Peroxidase

Peroxidase

Peroxidases (EC number 1.11.1.x) are a large family of enzymes that typically catalyze a reaction of the form:

ROOR' + electron donor (2 e-) + 2H+ → ROH + R'OH

For many of these enzymes the optimal substrate is hydrogen peroxide, but others are more active with organic hydroperoxides such as lipid peroxides. Peroxidases can contain a heme cofactor in their active sites, or alternately redox-active cysteine or selenocysteine residues.

The nature of the electron donor is very dependent on the structure of the enzyme.

• For example, horseradish peroxidase can use a variety of organic compounds as electron donors and acceptors. Horseradish peroxidase has an accessible active site, and many compounds can reach the site of the reaction.
• Because there is a very closed active site, for an enzyme such as cytochrome c peroxidase, the compounds that donate electrons are very specific, .

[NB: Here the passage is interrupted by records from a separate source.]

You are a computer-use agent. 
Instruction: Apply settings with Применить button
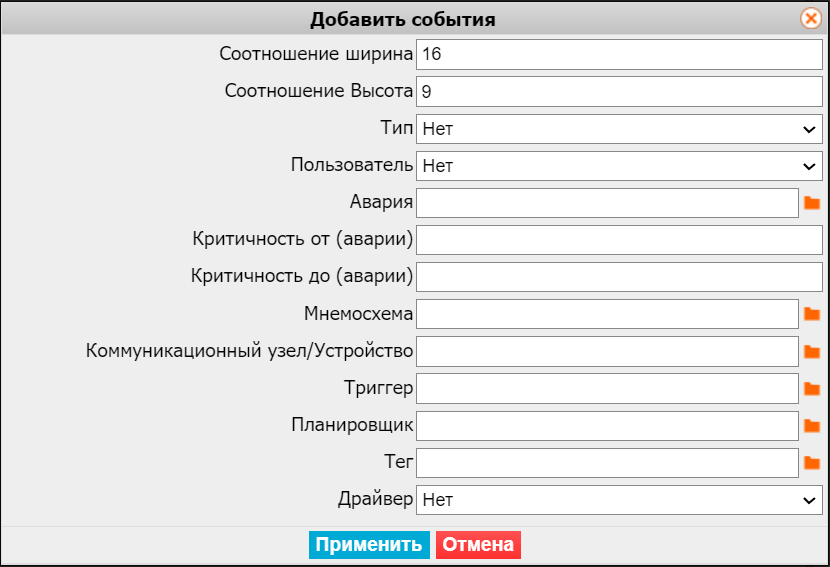click(369, 545)
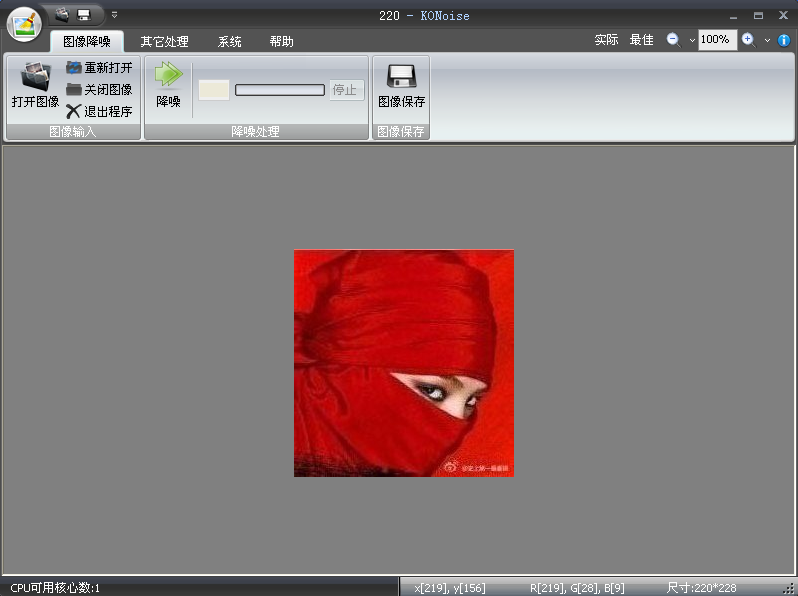Click the zoom in magnifier icon
This screenshot has width=798, height=596.
(x=748, y=40)
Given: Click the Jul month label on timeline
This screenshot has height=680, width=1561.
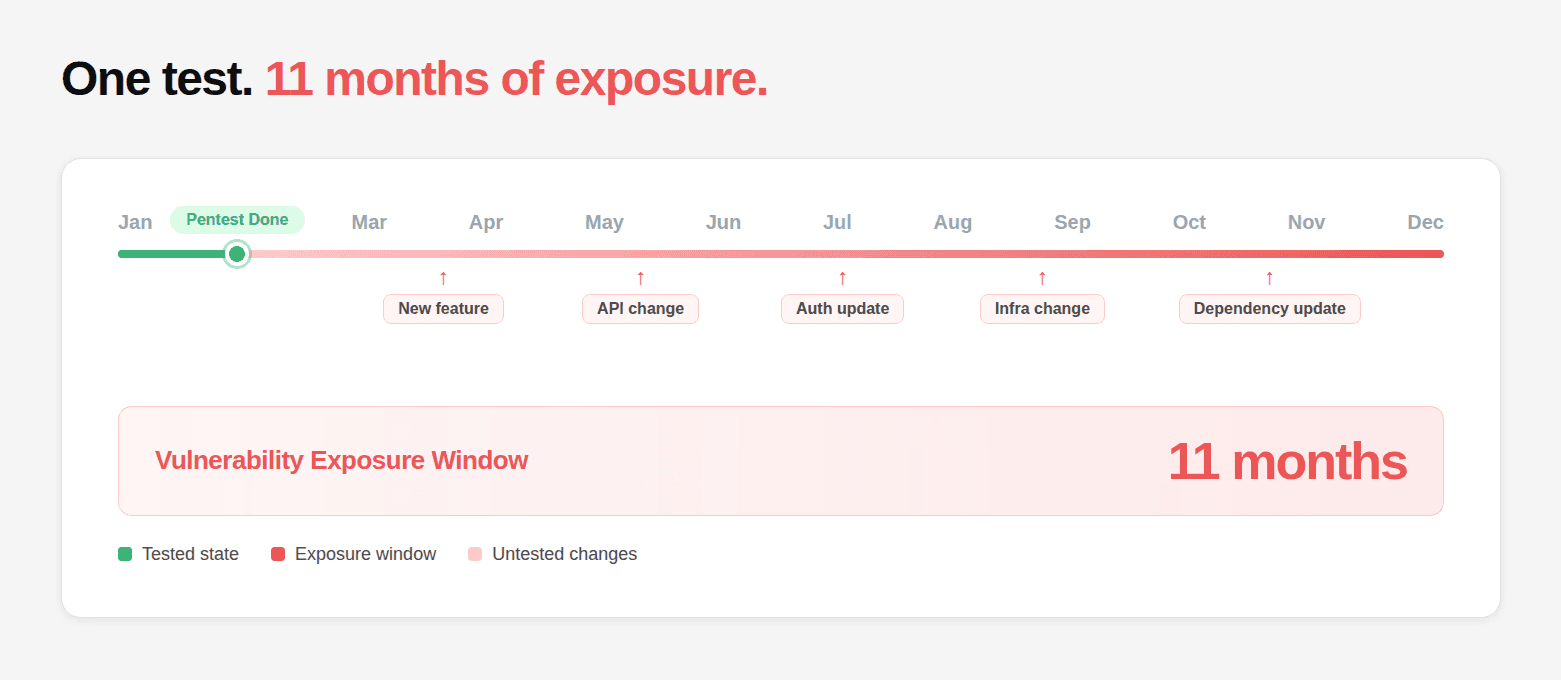Looking at the screenshot, I should [x=837, y=222].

While the exact mechanisms have yet to be elucidated, peroxidases are known to play a part in increasing a plant's defenses against pathogens. Peroxidases are sometimes used as histological marker. Cytochrome c peroxidase is used as a soluble, easily purified model for cytochrome c oxidase.

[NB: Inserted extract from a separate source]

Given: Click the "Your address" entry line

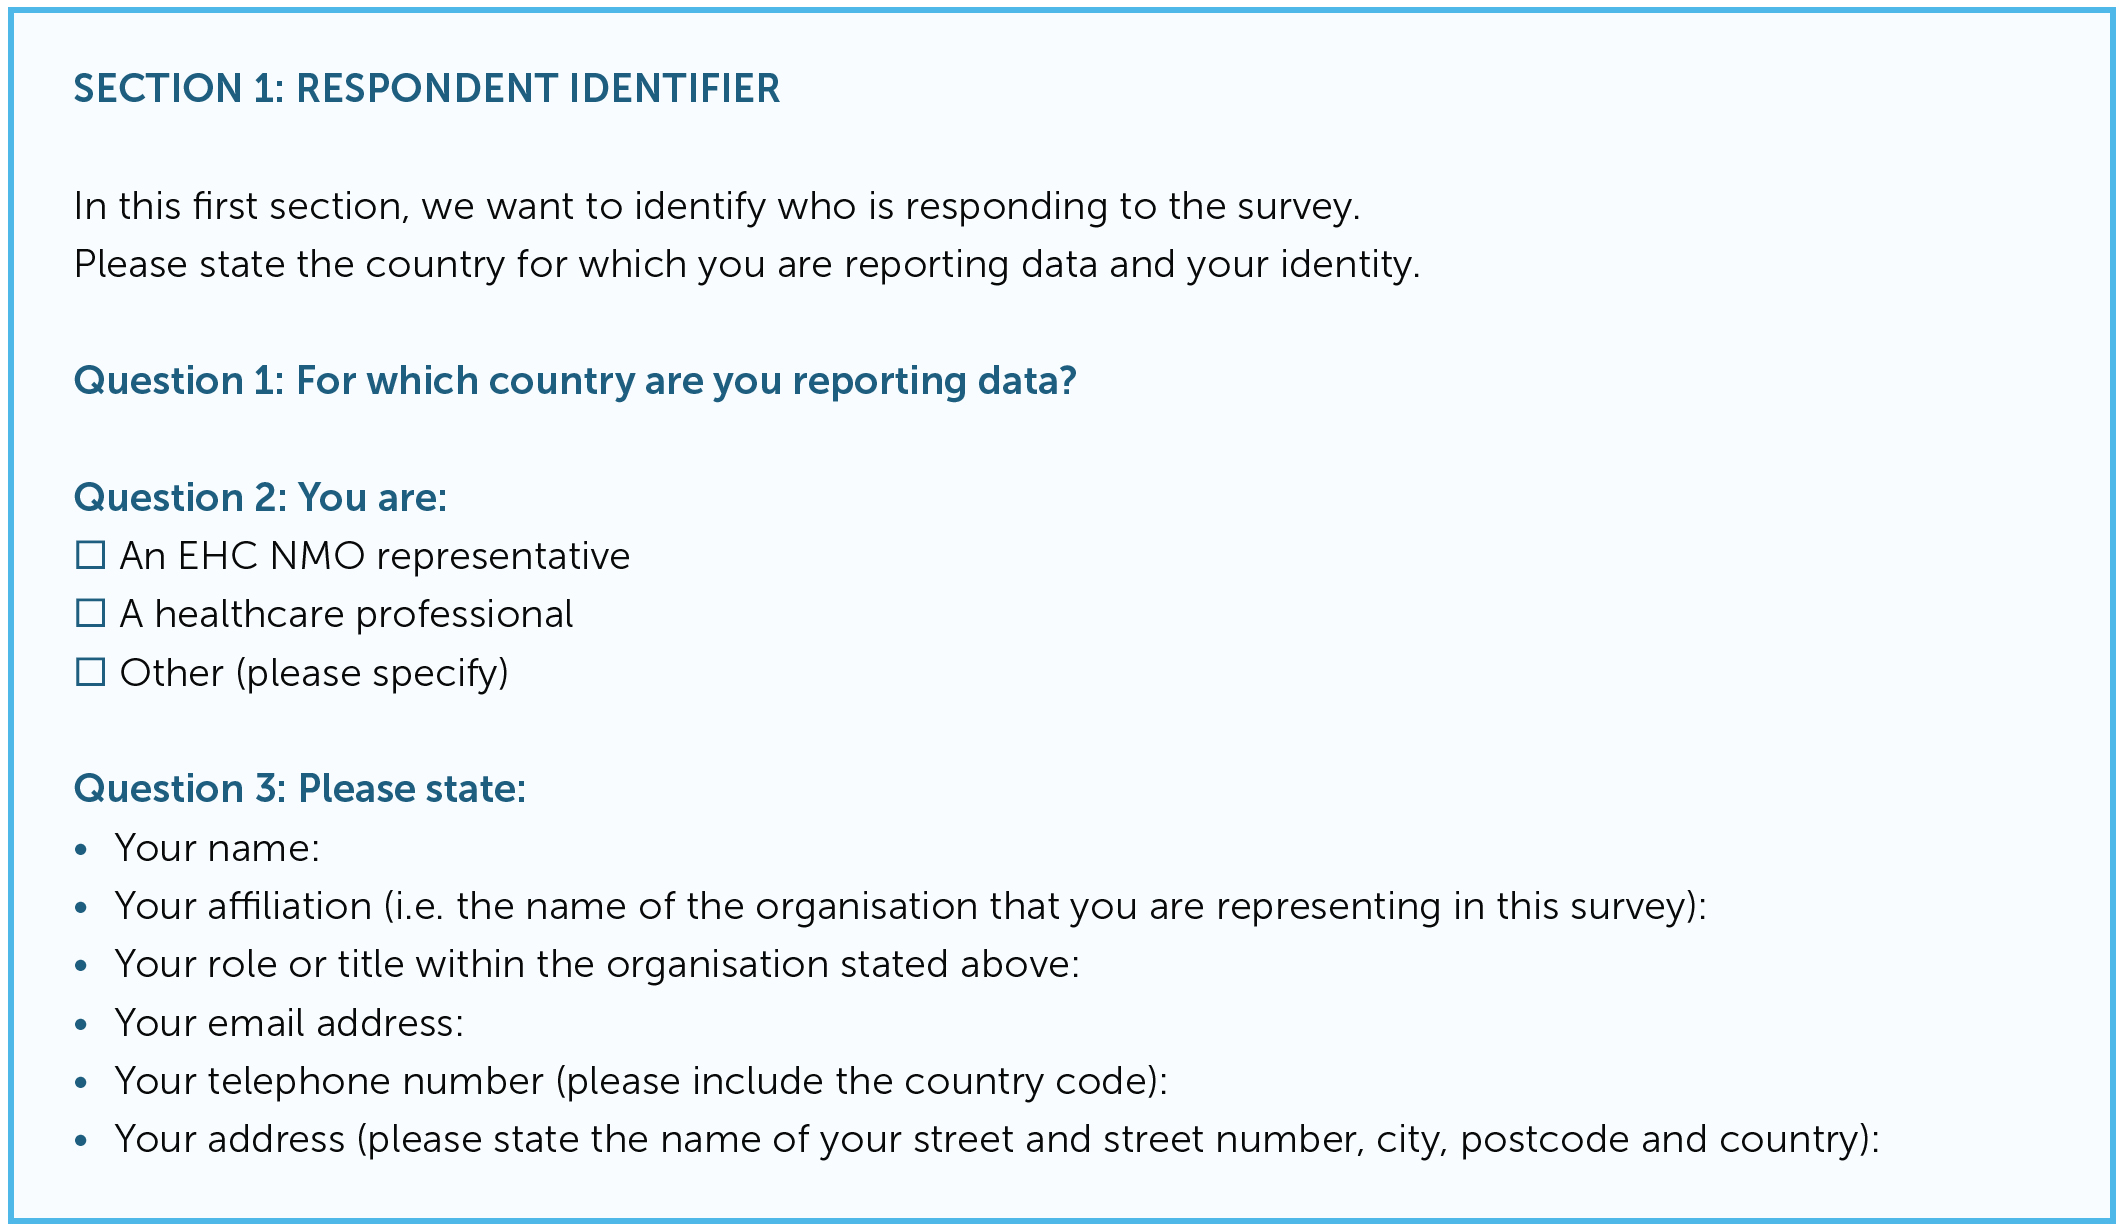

The glutathione peroxidase family consists of 8 known human isoforms. Glutathione peroxidases use glutathione as an electron donor and are active with both hydrogen peroxide and organic hydroperoxide substrates. Gpx1, Gpx2, Gpx3, and Gpx4 have been shown to be selenium-containing enzymes, whereas Gpx6 is a selenoprotein in humans with cysteine-containing homologues in rodents.

Amyloid beta, when bound to heme, has been shown to have peroxidase activity.

A typical group of peroxidases are the haloperoxidases. This group is able to form reactive halogen species and, as a result, natural organohalogen substances.

A majority of peroxidase protein sequences can be found in the PeroxiBase database.